Scientists have taken analytical chemistry to such advancements that it can detect the effects of extremely tiny amounts of liquids—triggering the requirement of a need to measure such microflow of liquids. NIST, the National Institute of Standards and Technology, has produced such a microflow measurement device, the size of a nickel, and has filed a provisional patent application for it. The device is capable of measuring movements of nanoliters (nL) of liquid per minute. A nanoliter is a billionth of a liter, a volume best understood with an analogy—if allowed to flow at one nanoliter per minute, a one-liter bottle of water would take 200 years to empty completely.
Micro-fluidics is a rapidly expanding field, where such an invention as above could fill an urgent need for critically measuring tiny flow rates precisely. For instance, medical drug-delivery pumps often need to dispense saline at the rate of tens of nanoliters per minute into the bloodstream of a patient, where 50,000 nL may be required to make up a single drop of water.
Apart from medical applications, continuous-flow micro-manufacturing, cell soring and counting, chemical research, and clinical diagnostics are some applications that require increasingly accurate measurements of very small volumes of liquids.
Current devices available on the market, even the state-of-the-art types that profess to measure flow at that scale, suffer one or numerous operational limitations. Some of them require frequent calibration, some use microscopes and other complex imaging systems, while others average the data collected over several minutes, missing out on tracking dynamic changes. Some devices cannot be traced to the International System of Units.
Greg Cooksey invented the optical microflow measurement device. He is a biomedical engineer in the Physical Measurement Laboratory at NIST. Cooksey’s device avoids the above complications.
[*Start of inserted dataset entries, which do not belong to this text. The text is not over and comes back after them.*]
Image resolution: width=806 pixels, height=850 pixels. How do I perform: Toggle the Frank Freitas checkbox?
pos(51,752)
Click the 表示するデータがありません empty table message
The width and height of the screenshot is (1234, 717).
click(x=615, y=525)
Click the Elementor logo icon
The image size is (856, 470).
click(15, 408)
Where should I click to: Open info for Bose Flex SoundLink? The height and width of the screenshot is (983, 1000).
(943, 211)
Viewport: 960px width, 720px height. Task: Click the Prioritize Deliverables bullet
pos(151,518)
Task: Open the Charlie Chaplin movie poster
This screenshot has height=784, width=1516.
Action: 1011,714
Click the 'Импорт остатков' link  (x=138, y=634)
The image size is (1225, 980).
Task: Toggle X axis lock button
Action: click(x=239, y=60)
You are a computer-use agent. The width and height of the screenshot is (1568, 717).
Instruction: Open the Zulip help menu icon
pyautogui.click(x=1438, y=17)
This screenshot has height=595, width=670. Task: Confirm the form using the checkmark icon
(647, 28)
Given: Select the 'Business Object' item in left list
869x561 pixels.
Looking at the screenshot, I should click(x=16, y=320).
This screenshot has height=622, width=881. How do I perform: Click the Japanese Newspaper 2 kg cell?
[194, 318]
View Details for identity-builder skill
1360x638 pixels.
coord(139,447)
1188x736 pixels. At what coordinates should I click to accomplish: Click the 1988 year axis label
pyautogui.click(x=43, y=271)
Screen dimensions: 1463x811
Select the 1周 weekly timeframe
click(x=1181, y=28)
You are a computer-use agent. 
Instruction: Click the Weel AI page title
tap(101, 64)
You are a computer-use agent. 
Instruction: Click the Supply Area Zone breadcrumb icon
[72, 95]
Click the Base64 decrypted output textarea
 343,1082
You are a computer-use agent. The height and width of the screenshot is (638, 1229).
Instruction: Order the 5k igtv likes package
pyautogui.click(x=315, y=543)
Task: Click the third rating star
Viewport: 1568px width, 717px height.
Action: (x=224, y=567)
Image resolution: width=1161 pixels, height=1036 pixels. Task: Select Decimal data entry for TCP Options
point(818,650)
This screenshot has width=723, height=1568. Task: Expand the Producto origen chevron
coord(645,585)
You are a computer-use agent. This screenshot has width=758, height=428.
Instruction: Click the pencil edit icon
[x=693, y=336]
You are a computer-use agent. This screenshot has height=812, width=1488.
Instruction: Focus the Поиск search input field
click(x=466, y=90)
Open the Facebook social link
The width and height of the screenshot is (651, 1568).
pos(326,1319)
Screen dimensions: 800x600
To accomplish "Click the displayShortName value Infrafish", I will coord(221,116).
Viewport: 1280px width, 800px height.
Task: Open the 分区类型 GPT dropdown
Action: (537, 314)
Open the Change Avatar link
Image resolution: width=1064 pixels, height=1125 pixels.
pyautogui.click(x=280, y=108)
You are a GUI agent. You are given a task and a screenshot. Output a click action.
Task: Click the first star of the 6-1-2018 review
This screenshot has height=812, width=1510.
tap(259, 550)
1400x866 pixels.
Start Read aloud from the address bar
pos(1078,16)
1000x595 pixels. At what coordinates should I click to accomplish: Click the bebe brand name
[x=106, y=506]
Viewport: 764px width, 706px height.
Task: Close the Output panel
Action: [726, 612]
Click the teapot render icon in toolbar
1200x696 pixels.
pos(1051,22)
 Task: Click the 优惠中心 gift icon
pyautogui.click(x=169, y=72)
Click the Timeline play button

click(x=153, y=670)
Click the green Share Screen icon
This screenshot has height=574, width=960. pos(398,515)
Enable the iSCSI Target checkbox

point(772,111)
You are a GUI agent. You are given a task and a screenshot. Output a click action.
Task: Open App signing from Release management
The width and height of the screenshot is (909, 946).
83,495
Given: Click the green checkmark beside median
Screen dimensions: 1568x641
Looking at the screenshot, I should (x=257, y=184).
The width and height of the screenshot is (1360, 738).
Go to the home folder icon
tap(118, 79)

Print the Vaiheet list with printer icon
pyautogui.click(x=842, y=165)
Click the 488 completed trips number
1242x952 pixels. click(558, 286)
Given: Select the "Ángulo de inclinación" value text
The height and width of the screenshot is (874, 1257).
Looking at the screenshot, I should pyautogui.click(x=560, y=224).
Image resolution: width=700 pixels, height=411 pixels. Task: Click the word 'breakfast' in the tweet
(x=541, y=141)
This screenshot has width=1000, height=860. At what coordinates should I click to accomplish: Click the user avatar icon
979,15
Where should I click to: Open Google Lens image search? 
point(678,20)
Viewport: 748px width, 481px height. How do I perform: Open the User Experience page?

Fabricated at the Center for Nanoscale Science and Technology at NIST, the optical microflow measurement device monitors the speed of fluorescent molecules within a liquid as they flow down a channel nearly the width of a human hair. Two separate laser pulses help to determine the time interval between the responses of the molecules.
When exposed to a specific wavelength of a blue light laser, the fluorescent molecules in the liquid emit green light. In actual practice, a chemical coating modifies the molecules to prevent them from fluorescence. As the fluid travels down the micro-channel, an ultraviolet laser strips off the chemical coating of some of the molecules. At the same time, some distance away on the channel, a blue laser excites these exposed molecules to make them fluoresce. The flow rate is the time elapsed between the removing of the chemical coating and the molecules beginning to fluoresce.
According to Cooksey, the ultraviolet laser pulse, with a wavelength of 375 nm, marks the start-time reference point. Fired down an optical waveguide into the channel, the pulse hits the chemically protected fluorescent molecules moving with the stream, destroying their protective cage and turning them on to respond to excitation by light.
250 micrometers downstream in the channel, the activated molecules cross the path of a blue laser, which makes them emit green light. An optical power meter measures the change in the light intensity 250,000 times per second to estimate the time interval.